The request, part of an initiative by the new Falls Injuries Prevention Partnership between NIA and the Patient Centered Outcomes Research Institute (PCORI), represents a unique collaboration joining scientists with clinicians and patients in pursuit of an effective strategy.
PCORI will commit up to $30 million to the effort, and NIA will administer the project, including the application process and peer review.
NIA is part of the National Institutes of Health, PCORI is authorized by Congress to fund research to provide information about the best available evidence to help patients and their health care providers make more informed decisions.
“Serious injuries from falls, such as broken bones or traumatic brain injury, are a major reason for the loss of independence among older people,” said NIA Director Richard J. Hodes, M.D.
Hodes continued, “This is a significant public health problem, greatly affecting older adults and their families - as well as the health care system. The clinical trial envisioned here seeks to test a comprehensive and practical approach that can make real progress in reducing these injuries.”
Falls resulting in serious injury depend on several factors, including an individual’s risk of falling, his or her physical and cognitive condition, the surrounding environment, and the ability to reduce risks.

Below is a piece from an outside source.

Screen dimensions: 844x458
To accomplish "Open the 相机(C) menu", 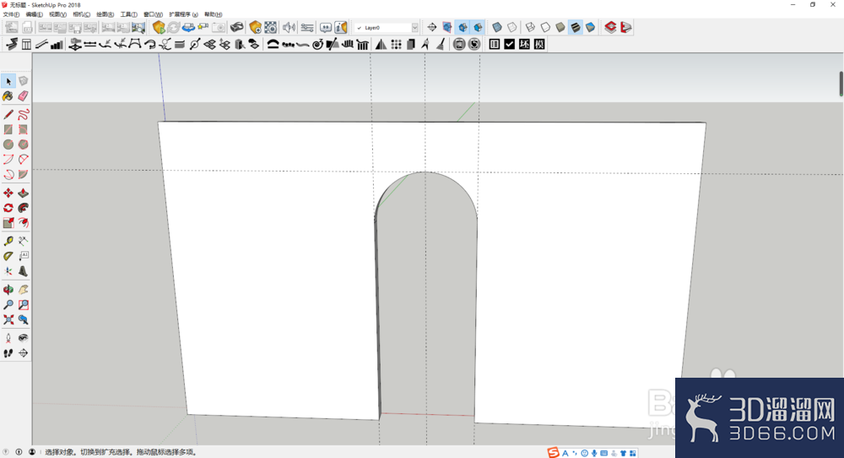I will click(x=81, y=14).
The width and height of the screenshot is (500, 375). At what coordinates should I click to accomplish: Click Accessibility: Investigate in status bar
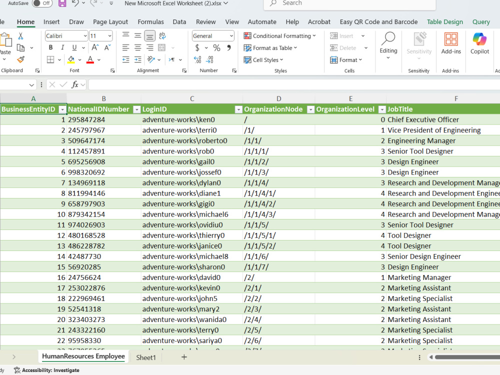coord(47,370)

The formal Request for Applications (RFA) asks for proposals that address these factors together, in a multifactorial approach.
Data are limited on reducing serious injuries through the use of multifactorial falls prevention strategies, with some trials finding favorable results.
More recent studies have aimed at decreasing serious injuries, beyond a focus on simply preventing falls. However, to date, definitive large-scale studies that can be broadly applied by clinicians and accepted by older adults have not been conducted.
Additionally, there is little evidence about the effectiveness of such strategies on other outcomes important to patients.
The RFA issued by the NIA outlines the rationale for the trial, along with the required elements of any proposal. A key element is the active involvement in the design and conduct of the study by older patients, family caregivers, health care professionals, and other stakeholders.
The ultimate goal of bringing together these interests is to help ensure that the strategy can be reliably replicated and used in at least one health care setting.
The strategy, NIA’s request says, should be designed to identify individuals at high risk for falling, assess them to define their specific risk factors, select interventions to address these factors, and monitor progress toward risk factor reduction.
“PCORI’s goal is to develop evidence and provide information on the best available evidence to help patients and their health care providers make better informed decisions,” said PCORI Executive Director Joe Selby, M.D., M.P.H.
Selby continued, “Finding a practical approach to preventing injuries from falls is one area where we think we can have a major impact, especially if we have active input from patients and other stakeholders from the very beginning of a study.”
Anyone interested in submitting a proposal is invited to consult the full RFA regarding submission policies, instructions, and requirements.